* [Records supplied]:

===

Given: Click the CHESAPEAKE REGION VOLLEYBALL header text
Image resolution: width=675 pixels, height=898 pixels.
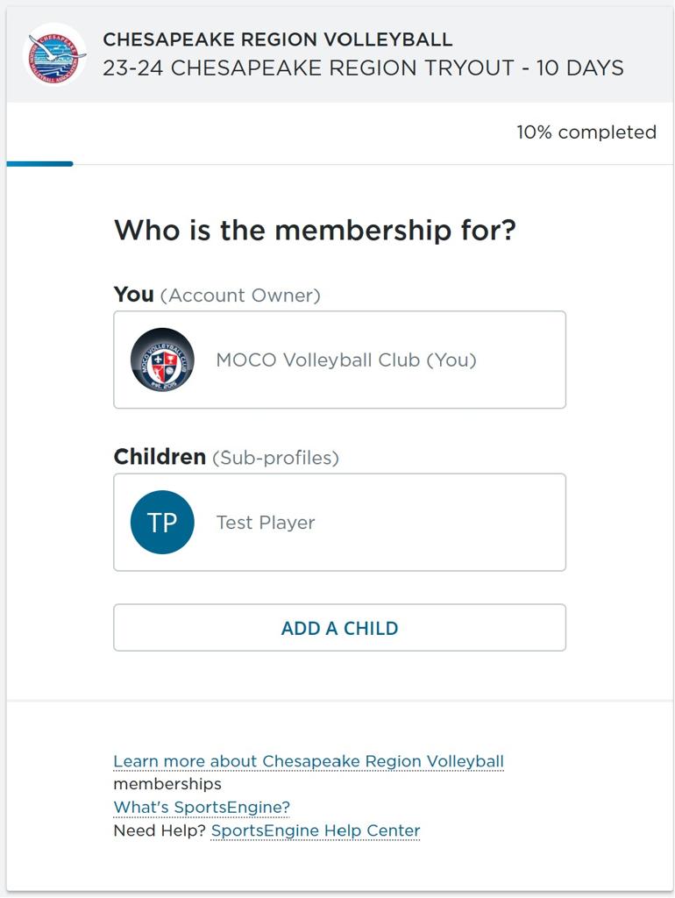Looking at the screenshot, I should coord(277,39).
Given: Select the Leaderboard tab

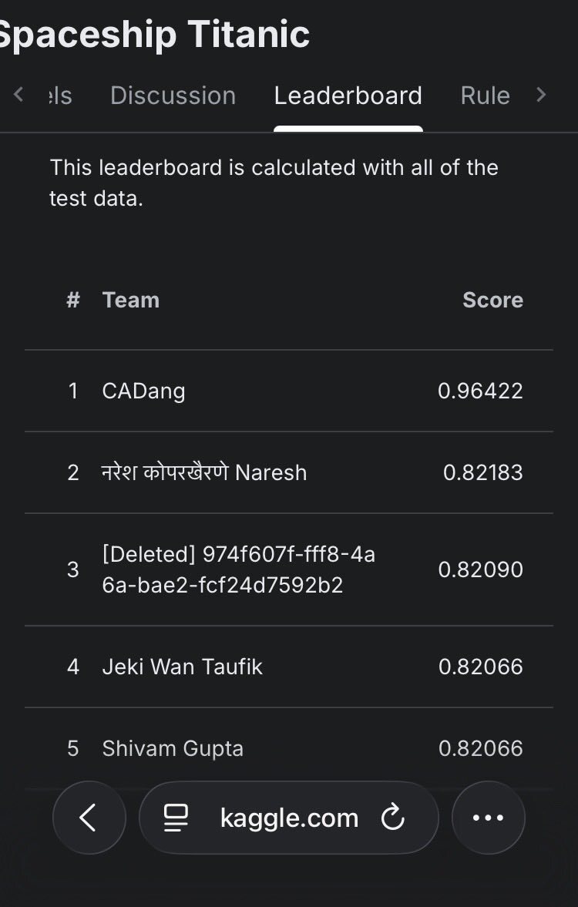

===

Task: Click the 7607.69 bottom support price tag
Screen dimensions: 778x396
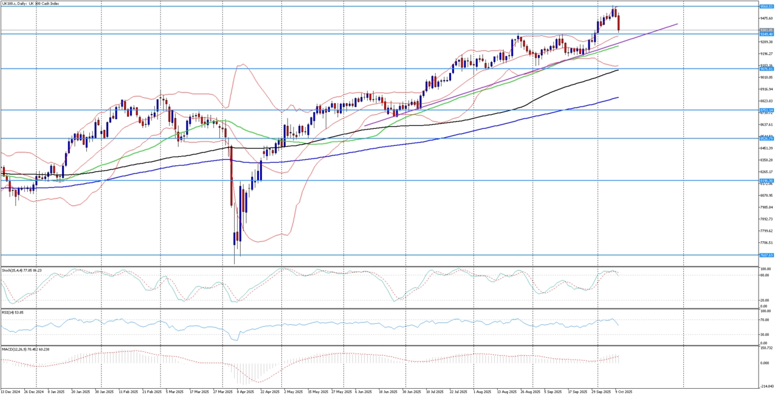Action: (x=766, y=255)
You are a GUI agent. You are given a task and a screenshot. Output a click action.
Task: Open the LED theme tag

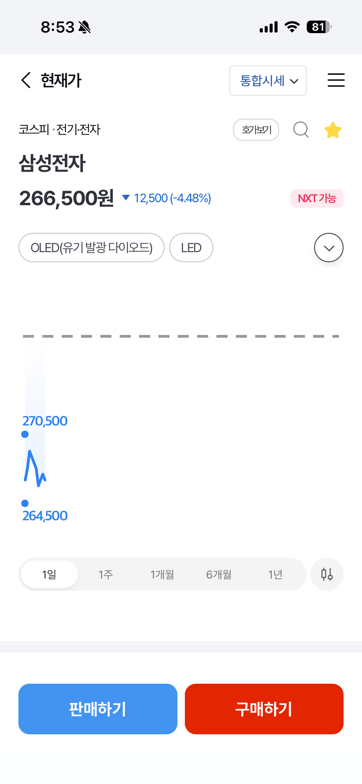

===

* [Brief]: Look back over the records above. Reproduce exactly everything from the line with "Image resolution: width=675" down to the line with "Given: Select the Leaderboard tab", inclusive, and leave the pictures out.

* [The answer]:
Image resolution: width=675 pixels, height=898 pixels.
Looking at the screenshot, I should coord(277,39).
Given: Select the Leaderboard tab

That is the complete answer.